Transformer-based multimodal large language models often exhibit in-context learning (ICL) abilities. Motivated by this phenomenon, we ask: how do transformers learn to associate information across modalities from in-context examples? We investigate this question through controlled experiments on small transformers trained on synthetic classification tasks, enabling precise manipulation of data statistics and model architecture. We begin by revisiting core principles of unimodal ICL in modern transformers. While several prior findings replicate, we find that Rotary Position Embeddings (RoPE) increases the data complexity threshold for ICL. Extending to the multimodal setting reveals a fundamental learning asymmetry: when pretrained on high-diversity data from a primary modality, surprisingly low data complexity in the secondary modality suffices for multimodal ICL to emerge. Mechanistic analysis shows that both settings rely on an induction-style mechanism that copies labels from matching in-context exemplars; multimodal training refines and extends these circuits across modalities. Our findings provide a mechanistic foundation for understanding multimodal ICL in modern transformers and introduce a controlled testbed for future investigation.

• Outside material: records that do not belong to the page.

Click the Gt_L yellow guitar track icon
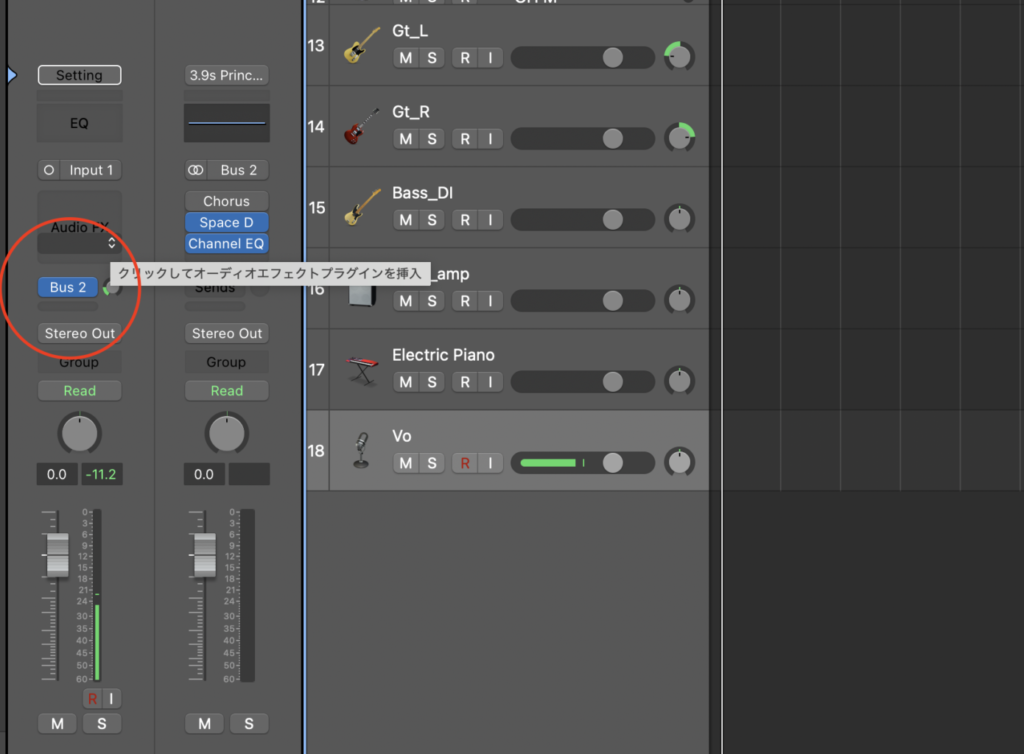Screen dimensions: 1024x754 pyautogui.click(x=361, y=46)
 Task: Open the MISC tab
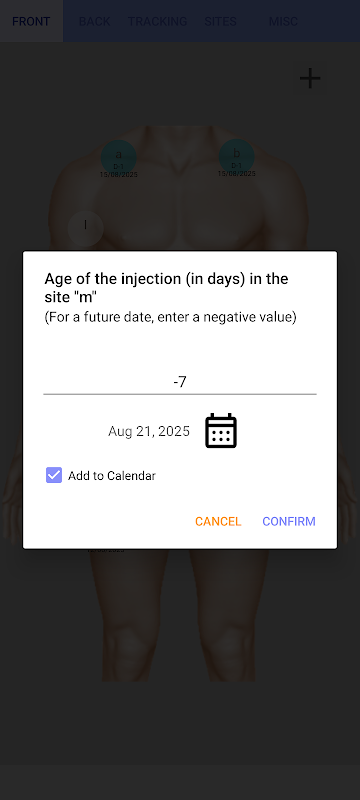coord(284,21)
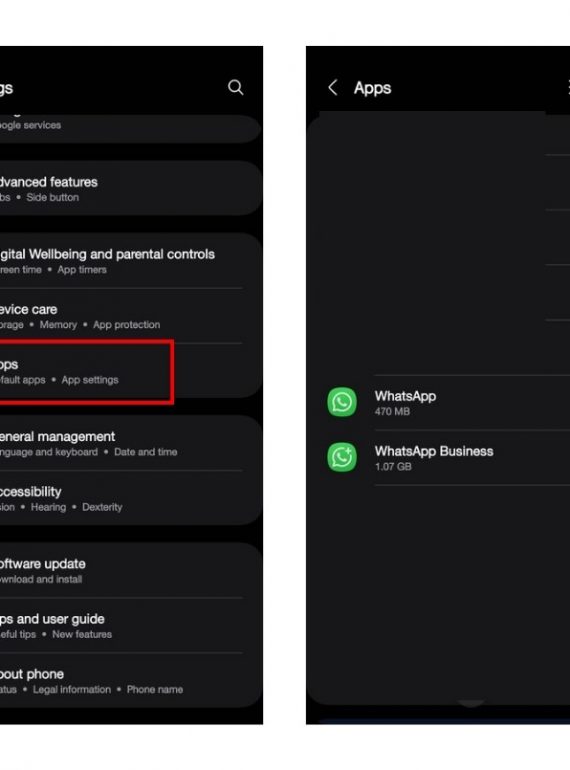
Task: Open Accessibility settings
Action: pos(130,498)
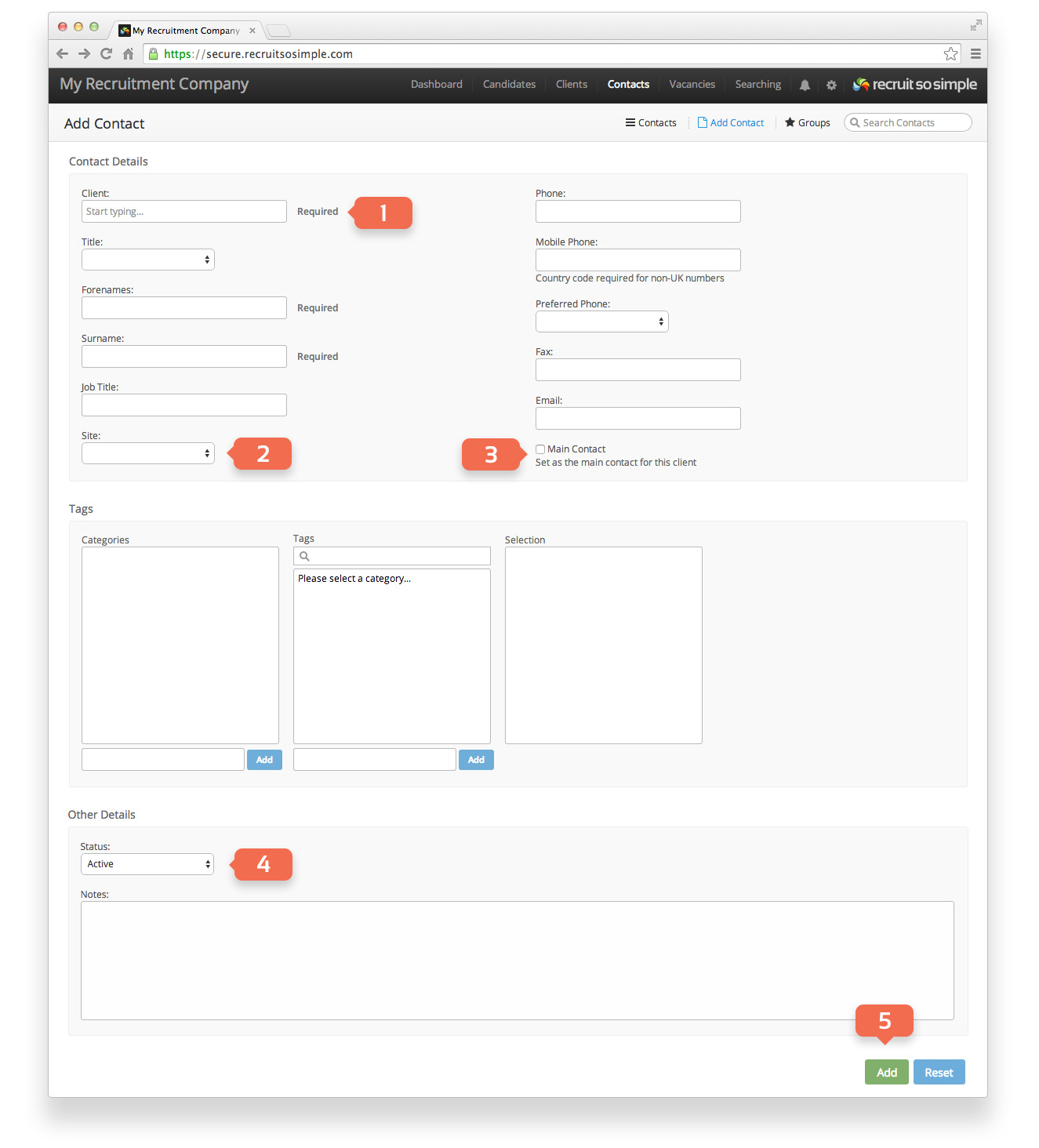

翻译：基于Transformer的多模态大语言模型通常展现出上下文学习能力。受此现象启发，我们提出：Transformer如何通过上下文示例学习跨模态的信息关联？我们通过在合成分类任务上训练的小型Transformer进行受控实验来研究这个问题，从而实现对数据统计和模型架构的精确操控。我们首先重新审视现代Transformer中单模态上下文学习的核心原理。虽然部分先前结论得到复现，但我们发现旋转位置编码提高了上下文学习所需的数据复杂度阈值。扩展到多模态场景揭示了一个根本性的学习不对称性：当在具有高多样性的主模态数据上进行预训练后，次模态仅需极低的数据复杂度即可催生多模态上下文学习。机理分析表明，两种场景都依赖于一种归纳式机制——从匹配的上下文示例中复制标签；多模态训练则能跨模态优化并扩展这些神经回路。我们的研究结果为理解现代Transformer中的多模态上下文学习提供了机理基础，并为未来研究引入了受控测试平台。